[Stored data]
○ ○ ○
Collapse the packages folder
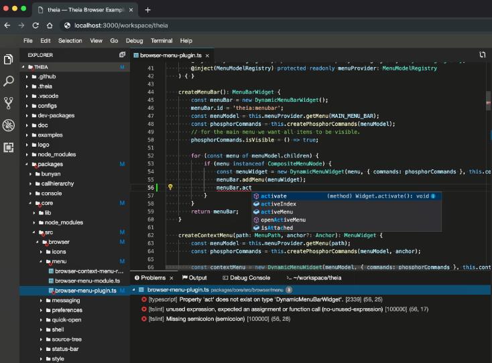click(x=27, y=164)
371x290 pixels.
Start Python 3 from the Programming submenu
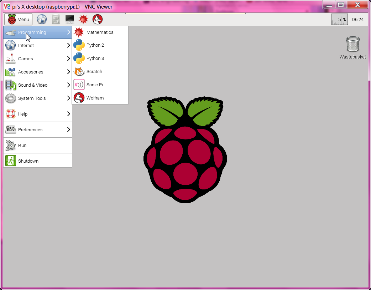coord(95,58)
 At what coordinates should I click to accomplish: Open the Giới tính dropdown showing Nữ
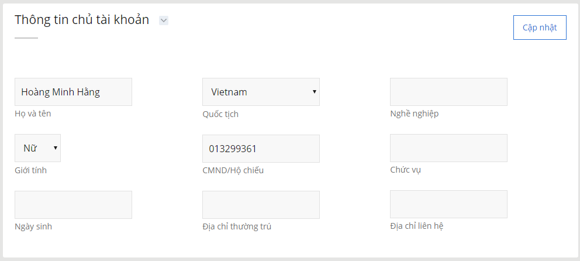click(x=38, y=148)
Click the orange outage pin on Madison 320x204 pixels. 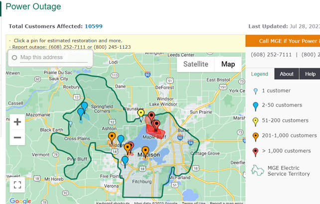point(145,151)
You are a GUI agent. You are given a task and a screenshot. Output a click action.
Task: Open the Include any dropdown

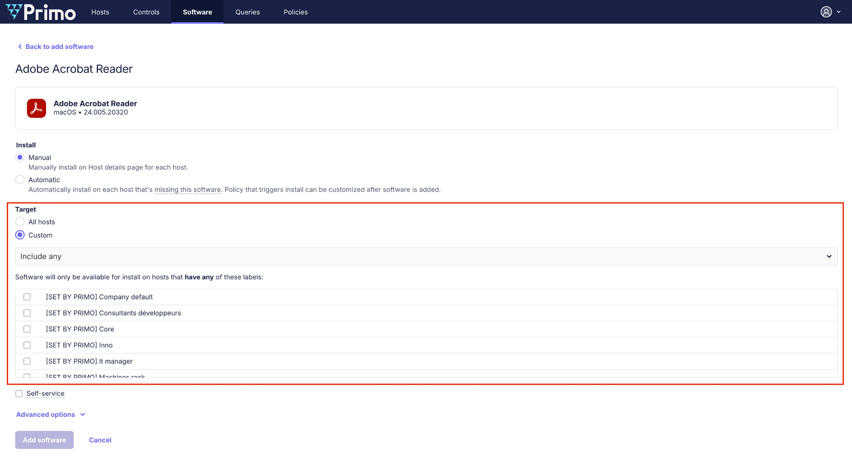426,256
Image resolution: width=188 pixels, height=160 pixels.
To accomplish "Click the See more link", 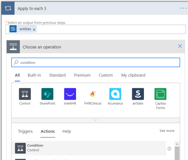I will 167,131.
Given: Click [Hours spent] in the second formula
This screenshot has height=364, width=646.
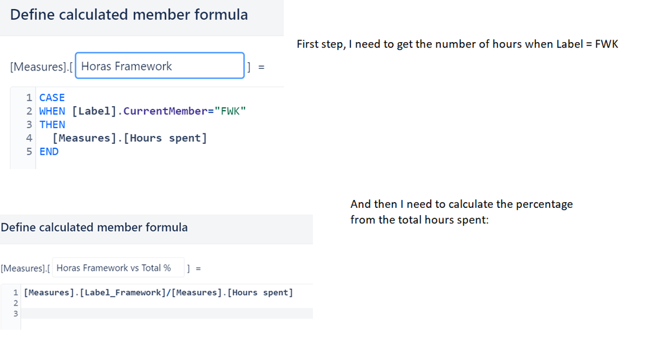Looking at the screenshot, I should click(x=260, y=293).
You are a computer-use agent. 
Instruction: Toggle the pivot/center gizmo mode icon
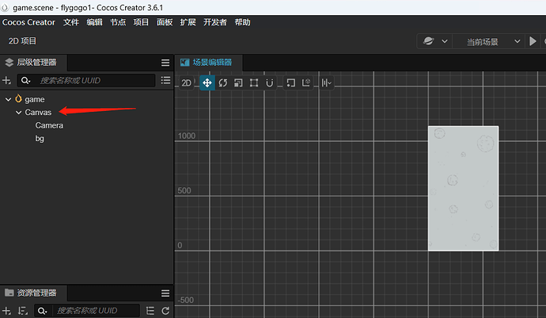(290, 82)
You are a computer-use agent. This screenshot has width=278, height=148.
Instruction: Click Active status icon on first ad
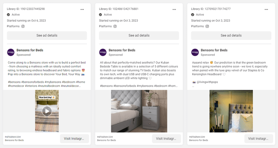8,14
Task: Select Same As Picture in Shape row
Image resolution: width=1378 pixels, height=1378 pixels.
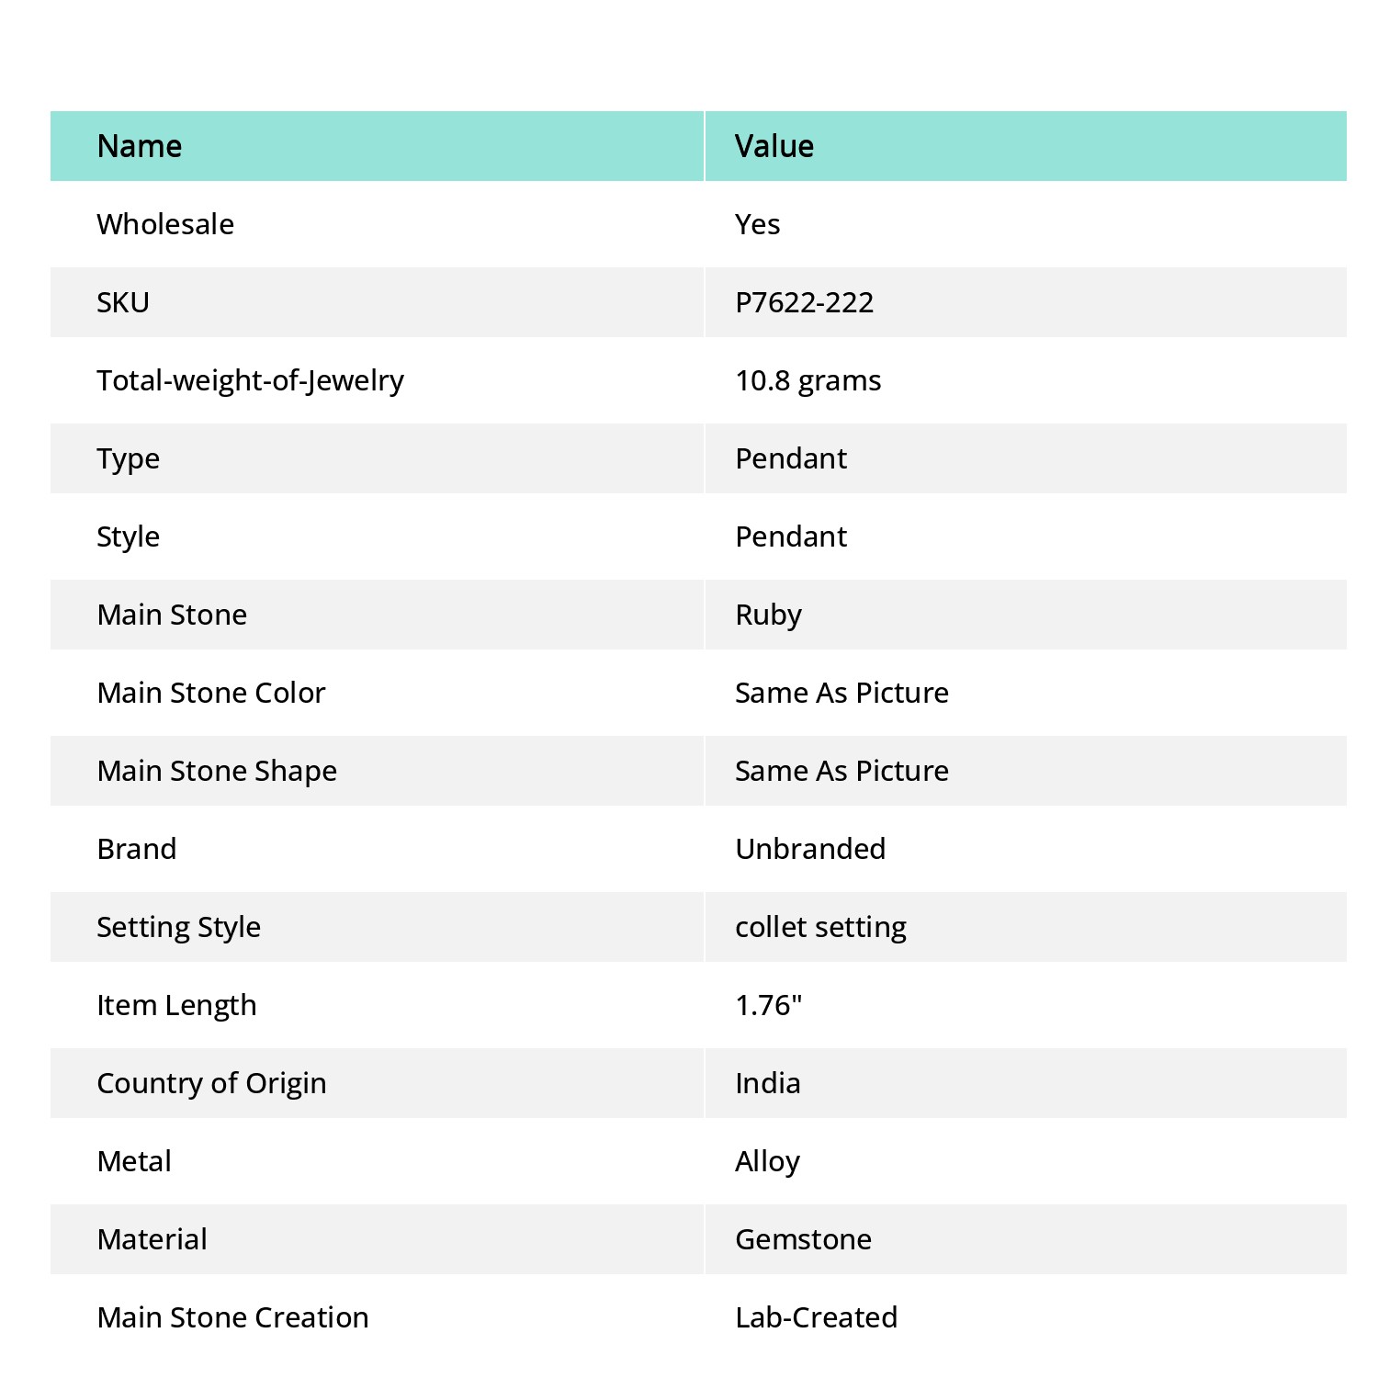Action: coord(841,771)
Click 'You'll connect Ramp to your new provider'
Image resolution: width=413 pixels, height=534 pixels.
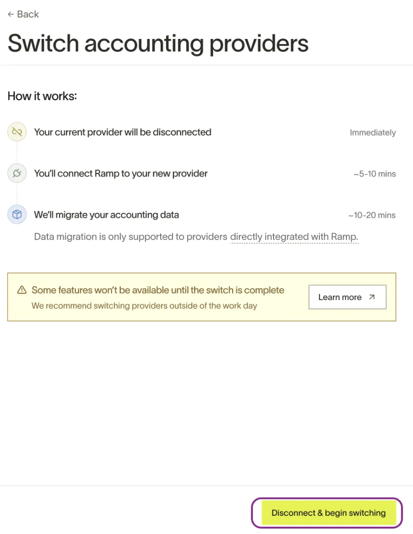tap(121, 173)
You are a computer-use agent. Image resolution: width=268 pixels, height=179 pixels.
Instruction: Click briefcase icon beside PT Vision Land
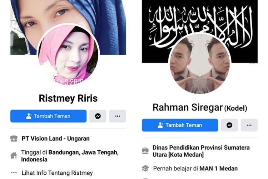coord(14,139)
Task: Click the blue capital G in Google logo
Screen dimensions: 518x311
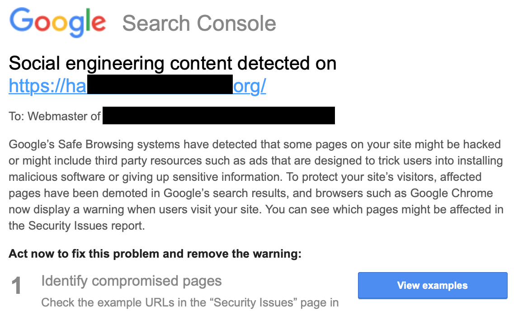Action: pos(21,19)

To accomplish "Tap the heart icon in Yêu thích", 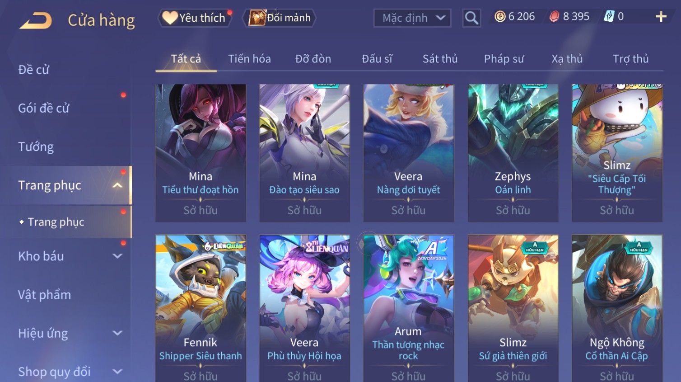I will 170,18.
○ ○ ○
## The task
When a line in the entries above holds the word "agent", add it to the count, then state only the count.

## Expected answer
4